To conduct a trend analysis, we compare the data from different years to the base year (2012) to identify any patterns or trends. Let's calculate the percentage change for each variable:

For Net Sales:
Percentage change in 2013: ((2013 - 2012) / 2012) * 100 = ((272,000 - 224,000) / 224,000) * 100 = 21.4%
Percentage change in 2014: ((2014 - 2012) / 2012) * 100 = ((316,000 - 224,000) / 224,000) * 100 = 41.1%

For Accounts Receivable (Net):
Percentage change in 2013: ((2013 - 2012) / 2012) * 100 = ((64,000 - 42,000) / 42,000) * 100 = 52.4%
Percentage change in 2014: ((2014 - 2012) / 2012) * 100 = ((86,000 - 42,000) / 42,000) * 100 = 104.8%

Based on the trend analysis, here are the results:

1. Net Sales:
- Percentage change in 2013: 21.4%
- Percentage change in 2014: 41.1%

The positive percentage changes suggest a favorable trend for net sales. There is an increase in sales over the years, indicating growth in the company's revenue.

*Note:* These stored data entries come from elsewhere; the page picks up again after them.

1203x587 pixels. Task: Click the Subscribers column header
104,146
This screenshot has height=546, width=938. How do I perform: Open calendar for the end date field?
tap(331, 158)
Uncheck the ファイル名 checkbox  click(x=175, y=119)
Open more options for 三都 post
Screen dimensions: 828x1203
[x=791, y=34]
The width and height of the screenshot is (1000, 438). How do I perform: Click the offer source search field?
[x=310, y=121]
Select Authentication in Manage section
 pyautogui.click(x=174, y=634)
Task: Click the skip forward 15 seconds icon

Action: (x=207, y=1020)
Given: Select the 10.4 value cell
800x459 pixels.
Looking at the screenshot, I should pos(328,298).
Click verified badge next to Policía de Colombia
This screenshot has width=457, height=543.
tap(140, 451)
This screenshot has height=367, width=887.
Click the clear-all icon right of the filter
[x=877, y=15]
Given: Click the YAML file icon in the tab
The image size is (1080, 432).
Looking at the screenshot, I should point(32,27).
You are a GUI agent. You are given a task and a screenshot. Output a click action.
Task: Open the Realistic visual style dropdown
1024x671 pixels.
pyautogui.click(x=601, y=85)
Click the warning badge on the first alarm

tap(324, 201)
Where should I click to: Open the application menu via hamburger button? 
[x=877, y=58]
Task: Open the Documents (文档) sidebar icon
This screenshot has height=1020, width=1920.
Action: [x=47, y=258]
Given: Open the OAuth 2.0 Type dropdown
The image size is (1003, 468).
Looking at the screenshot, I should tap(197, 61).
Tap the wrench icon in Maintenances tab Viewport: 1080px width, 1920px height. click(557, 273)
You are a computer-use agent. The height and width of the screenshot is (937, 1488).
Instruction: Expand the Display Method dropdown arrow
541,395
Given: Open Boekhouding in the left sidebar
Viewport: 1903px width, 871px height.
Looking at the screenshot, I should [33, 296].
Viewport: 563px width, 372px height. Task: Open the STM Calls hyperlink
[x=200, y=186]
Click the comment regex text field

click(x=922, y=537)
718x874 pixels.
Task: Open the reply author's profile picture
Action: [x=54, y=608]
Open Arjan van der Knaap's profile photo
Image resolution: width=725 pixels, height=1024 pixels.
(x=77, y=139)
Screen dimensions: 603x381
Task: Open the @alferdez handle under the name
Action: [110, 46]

2. Accounts Receivable (Net):
- Percentage change in 2013: 52.4%
- Percentage change in 2014: 104.8%

The significant percentage changes in accounts receivable (net) suggest an unfavorable trend. There is a considerable increase in the amount of accounts receivable over the years, which may indicate issues with collecting payments from customers or an increase in credit sales.

It is important to consider other factors and perform a more detailed analysis to understand the underlying reasons for these trends and their implications for the company's financial health.